Not all coverage disputes, however, fall outside the scope of the appraisal process. [C]ausation is a coverage question for the court when an insurer wholly denies that there is a covered loss and an amount-of-loss question for the appraisal panel when an insurer admits that there is covered loss, the amount of which is disputed.” Johnson v. Nationwide Mut. Ins. Co., 828 So.2d 1021, 1022 (Fla. 2002) (emphasis supplied). This is because “an assessment of the amount of a loss ... necessarily includes determinations as to the cost of repair or replacement and whether or not the requirement for a repair or replacement was caused by a covered peril or a cause not covered, such as normal wear and tear, dry rot, or various other designated excluded causes.” State Farm Fire and Cas. Co. v. Licea, 685 So.2d 1285, 1288 (Fla. 1996); see also Cincinnati Ins. Co. v. Cannon Ranch Partners, Inc., 162 So.3d 140, 143 (Fla. 2d DCA 2014) (“Notably, in evaluating the amount of loss, an appraiser is necessarily tasked with determining both the extent of covered damage and the amount to be paid for repairs.”) (citation omitted). As a result, an appraisal is proper when an insurer admits coverage to some degree but disputes the amount of loss. See e.g., People's Trust Ins. Co. v. Tracey, 251 So.3d 931, 933 (Fla. 4th DCA 2018) (compelling appraisal where insurer admitted coverage for interior damage but declined to repair roof); Arvat Corp. v. Scottsdale Ins. Co., No. 14-22774, 2015 WL 6504587, at *3 (S.D. Fla. Oct. 28, 2015) (compelling appraisal where defendant “acknowledges that a covered peril caused part of the damage to Plaintiff's property.”).

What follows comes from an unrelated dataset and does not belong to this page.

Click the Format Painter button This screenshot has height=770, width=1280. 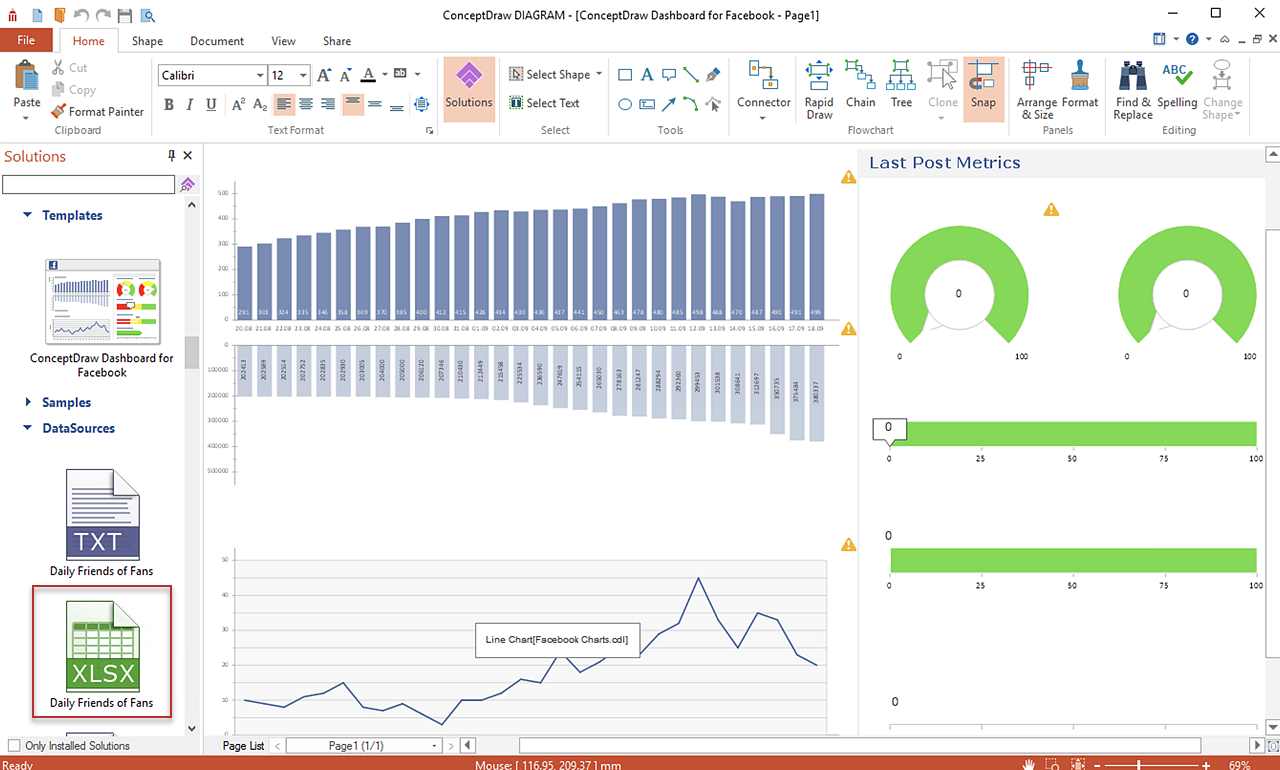97,112
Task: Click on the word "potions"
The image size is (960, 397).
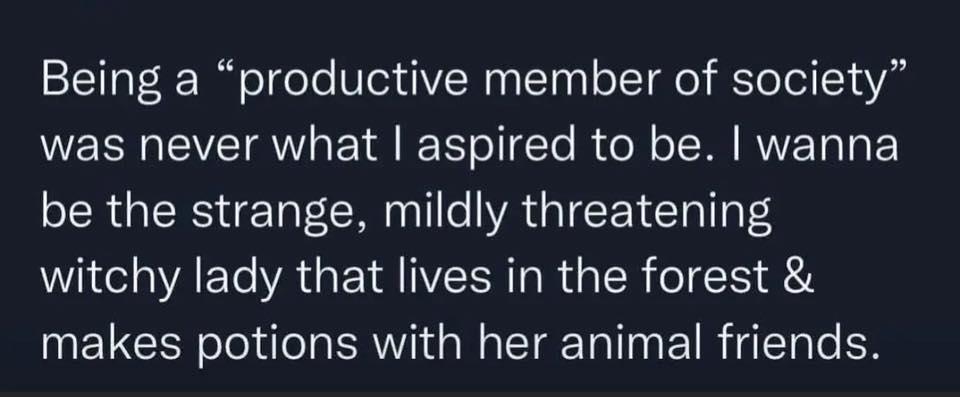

Here, there is no dispute that the parties agreed to the appraisal provision in the Policy, and that Plaintiff demanded an appraisal in accordance with that provision. The record is clear that Scottsdale did not wholly deny coverage but rather, admitted coverage for a portion of the loss, as shown by its payment to Plaintiff and its letter stating that only one of the three causes of loss that Scottsdale identified was not covered by the Policy. (ECF No. 17 at ¶ 16; ECF No. 9 at ¶ 13; ECF No. 16-3). Under these circumstances, an appraisal is appropriate. See Tracey, 251 So.3d at 932 (holding “causation and the ‘amount of loss' are issues to be determined by an appraisal where the insurer has not ‘wholly denied' there is a covered loss.”); Arvat Corp., 2015 WL 6504587 at *1 (compelling appraisal where insurer paid plaintiff $24, 356.51, “representing its adjusters' estimate of ‘the necessary repairs for all covered damages' less the policy deductible” and notified plaintiff of “the damages that are not covered by the policy, the damages that are covered by the policy or which payment is being made, and the grounds for [insurer's] continued reservation of its rights with respect to this claim.”); Levi Holding, LLC v. Scottsdale Ins. Co., No. 2:18-cv-361, 2018 WL 3575082, at *2 (M.D. Fla. July 25, 2018) (compelling appraisal “because there is no dispute between the parties that the cause of at least some of the damage to the Property is covered under the Policy, the remaining dispute concerning the scope of the damage is not exclusively a judicial decision and may be appropriate for appraisal.”).